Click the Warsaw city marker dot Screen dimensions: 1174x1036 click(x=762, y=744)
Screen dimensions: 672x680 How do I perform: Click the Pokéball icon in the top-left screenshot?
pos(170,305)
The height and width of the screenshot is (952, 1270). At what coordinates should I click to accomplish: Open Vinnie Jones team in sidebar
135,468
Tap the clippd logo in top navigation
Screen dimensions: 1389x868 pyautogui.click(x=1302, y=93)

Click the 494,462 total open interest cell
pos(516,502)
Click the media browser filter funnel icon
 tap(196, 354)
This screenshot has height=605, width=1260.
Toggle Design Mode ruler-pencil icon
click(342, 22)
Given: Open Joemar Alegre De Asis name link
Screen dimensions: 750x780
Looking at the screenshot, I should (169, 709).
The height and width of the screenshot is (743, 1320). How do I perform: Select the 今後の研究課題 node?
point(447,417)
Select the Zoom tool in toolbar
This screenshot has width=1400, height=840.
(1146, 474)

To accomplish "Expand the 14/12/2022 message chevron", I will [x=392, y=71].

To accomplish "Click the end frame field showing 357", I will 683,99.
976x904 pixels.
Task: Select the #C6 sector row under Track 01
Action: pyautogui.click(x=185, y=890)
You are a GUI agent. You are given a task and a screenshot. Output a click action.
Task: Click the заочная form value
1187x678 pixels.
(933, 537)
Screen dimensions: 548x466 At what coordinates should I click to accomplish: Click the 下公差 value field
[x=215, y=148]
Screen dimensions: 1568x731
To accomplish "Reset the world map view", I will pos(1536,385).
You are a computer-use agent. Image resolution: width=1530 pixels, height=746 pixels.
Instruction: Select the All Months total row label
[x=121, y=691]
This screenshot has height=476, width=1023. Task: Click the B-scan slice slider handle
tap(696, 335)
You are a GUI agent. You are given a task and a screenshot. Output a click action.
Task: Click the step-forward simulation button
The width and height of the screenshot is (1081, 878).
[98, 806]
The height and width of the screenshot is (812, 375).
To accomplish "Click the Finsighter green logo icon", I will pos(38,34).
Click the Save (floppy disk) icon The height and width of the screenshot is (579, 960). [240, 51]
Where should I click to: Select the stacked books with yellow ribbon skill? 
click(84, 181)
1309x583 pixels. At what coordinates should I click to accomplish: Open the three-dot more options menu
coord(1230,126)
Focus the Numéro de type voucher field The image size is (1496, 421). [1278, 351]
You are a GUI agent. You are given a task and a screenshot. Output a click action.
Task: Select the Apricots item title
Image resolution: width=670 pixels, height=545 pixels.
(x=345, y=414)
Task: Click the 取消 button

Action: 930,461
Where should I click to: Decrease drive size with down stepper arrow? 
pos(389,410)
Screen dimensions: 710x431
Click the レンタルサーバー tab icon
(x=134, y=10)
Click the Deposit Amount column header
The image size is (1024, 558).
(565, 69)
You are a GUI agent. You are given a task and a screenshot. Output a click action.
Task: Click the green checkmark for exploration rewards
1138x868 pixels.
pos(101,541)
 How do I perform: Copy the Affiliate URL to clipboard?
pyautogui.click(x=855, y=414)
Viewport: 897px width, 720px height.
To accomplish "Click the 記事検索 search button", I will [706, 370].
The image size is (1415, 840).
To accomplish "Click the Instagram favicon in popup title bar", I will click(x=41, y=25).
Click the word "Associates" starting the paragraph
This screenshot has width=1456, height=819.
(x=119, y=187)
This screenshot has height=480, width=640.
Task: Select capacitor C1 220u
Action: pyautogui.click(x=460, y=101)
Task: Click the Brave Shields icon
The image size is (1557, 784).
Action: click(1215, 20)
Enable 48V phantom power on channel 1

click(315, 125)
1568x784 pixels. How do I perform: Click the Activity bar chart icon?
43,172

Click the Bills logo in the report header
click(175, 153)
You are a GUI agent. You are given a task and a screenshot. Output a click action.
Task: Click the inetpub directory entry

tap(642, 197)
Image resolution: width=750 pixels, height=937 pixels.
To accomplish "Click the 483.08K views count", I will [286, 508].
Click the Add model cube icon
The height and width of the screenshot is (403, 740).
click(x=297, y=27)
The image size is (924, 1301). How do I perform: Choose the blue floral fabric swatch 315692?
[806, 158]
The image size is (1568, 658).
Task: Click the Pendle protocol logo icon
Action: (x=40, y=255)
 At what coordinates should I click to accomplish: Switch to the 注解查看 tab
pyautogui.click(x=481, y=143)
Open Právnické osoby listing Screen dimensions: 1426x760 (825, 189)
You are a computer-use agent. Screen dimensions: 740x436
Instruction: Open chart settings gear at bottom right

→ Problem description:
Please render the listing above as a numbered list, leaving out the blank lines.

→ Full solution:
1. Click the Warsaw city marker dot Screen dimensions: 1174x1036 click(x=762, y=744)
2. Screen dimensions: 672x680 How do I perform: Click the Pokéball icon in the top-left screenshot?
3. pos(170,305)
4. The height and width of the screenshot is (952, 1270). At what coordinates should I click to accomplish: Open Vinnie Jones team in sidebar
5. 135,468
6. Tap the clippd logo in top navigation
7. Screen dimensions: 1389x868 pyautogui.click(x=1302, y=93)
8. Click the 494,462 total open interest cell
9. pos(516,502)
10. Click the media browser filter funnel icon
11.  tap(196, 354)
12. This screenshot has height=605, width=1260.
13. Toggle Design Mode ruler-pencil icon
14. click(342, 22)
15. Given: Open Joemar Alegre De Asis name link
16. Screen dimensions: 750x780
17. Looking at the screenshot, I should (169, 709).
18. The height and width of the screenshot is (743, 1320). How do I perform: Select the 今後の研究課題 node?
19. point(447,417)
20. Select the Zoom tool in toolbar
21. This screenshot has width=1400, height=840.
22. (1146, 474)
23. To accomplish "Expand the 14/12/2022 message chevron", I will [x=392, y=71].
24. To accomplish "Click the end frame field showing 357", I will 683,99.
25. 976x904 pixels.
26. Task: Select the #C6 sector row under Track 01
27. Action: pyautogui.click(x=185, y=890)
28. You are a GUI agent. You are given a task and a screenshot. Output a click action.
29. Task: Click the заочная form value
30. 1187x678 pixels.
31. (933, 537)
32. Screen dimensions: 548x466 At what coordinates should I click to accomplish: Click the 下公差 value field
33. [x=215, y=148]
34. Screen dimensions: 1568x731
35. To accomplish "Reset the world map view", I will pos(1536,385).
36. You are a computer-use agent. Image resolution: width=1530 pixels, height=746 pixels.
37. Instruction: Select the All Months total row label
38. [x=121, y=691]
39. This screenshot has height=476, width=1023. Task: Click the B-scan slice slider handle
40. tap(696, 335)
41. You are a GUI agent. You are given a task and a screenshot. Output a click action.
42. Task: Click the step-forward simulation button
43. The width and height of the screenshot is (1081, 878).
44. [98, 806]
45. The height and width of the screenshot is (812, 375).
46. To accomplish "Click the Finsighter green logo icon", I will pos(38,34).
47. Click the Save (floppy disk) icon The height and width of the screenshot is (579, 960). [240, 51]
48. Where should I click to: Select the stacked books with yellow ribbon skill? 
49. click(84, 181)
50. 1309x583 pixels. At what coordinates should I click to accomplish: Open the three-dot more options menu
51. coord(1230,126)
52. Focus the Numéro de type voucher field The image size is (1496, 421). [1278, 351]
53. You are a GUI agent. You are given a task and a screenshot. Output a click action.
54. Task: Select the Apricots item title
55. Image resolution: width=670 pixels, height=545 pixels.
56. (x=345, y=414)
57. Task: Click the 取消 button
58. Action: 930,461
59. Where should I click to: Decrease drive size with down stepper arrow? 
60. pos(389,410)
61. Screen dimensions: 710x431
62. Click the レンタルサーバー tab icon
63. (x=134, y=10)
64. Click the Deposit Amount column header
65. The image size is (1024, 558).
66. (565, 69)
67. You are a GUI agent. You are given a task and a screenshot. Output a click action.
68. Task: Click the green checkmark for exploration rewards
69. 1138x868 pixels.
70. pos(101,541)
71.  How do I perform: Copy the Affiliate URL to clipboard?
72. pyautogui.click(x=855, y=414)
73. Viewport: 897px width, 720px height.
74. To accomplish "Click the 記事検索 search button", I will [706, 370].
75. The image size is (1415, 840).
76. To accomplish "Click the Instagram favicon in popup title bar", I will click(x=41, y=25).
77. Click the word "Associates" starting the paragraph
78. This screenshot has width=1456, height=819.
79. (x=119, y=187)
80. This screenshot has height=480, width=640.
81. Task: Select capacitor C1 220u
82. Action: pyautogui.click(x=460, y=101)
83. Task: Click the Brave Shields icon
84. The image size is (1557, 784).
85. Action: click(1215, 20)
86. Enable 48V phantom power on channel 1
87. click(315, 125)
88. 1568x784 pixels. How do I perform: Click the Activity bar chart icon?
89. 43,172
90. Click the Bills logo in the report header
91. click(175, 153)
92. You are a GUI agent. You are given a task and a screenshot. Output a click action.
93. Task: Click the inetpub directory entry
94. tap(642, 197)
95. Image resolution: width=750 pixels, height=937 pixels.
96. To accomplish "Click the 483.08K views count", I will [286, 508].
97. Click the Add model cube icon
98. The height and width of the screenshot is (403, 740).
99. click(x=297, y=27)
100. The image size is (924, 1301). How do I perform: Choose the blue floral fabric swatch 315692?
101. [806, 158]
102. The image size is (1568, 658).
103. Task: Click the Pendle protocol logo icon
104. Action: (x=40, y=255)
105.  At what coordinates should I click to accomplish: Switch to the 注解查看 tab
106. pyautogui.click(x=481, y=143)
107. Open Právnické osoby listing Screen dimensions: 1426x760 (825, 189)
108. You are a computer-use agent. Screen dimensions: 740x436
109. Instruction: Open chart settings gear at bottom right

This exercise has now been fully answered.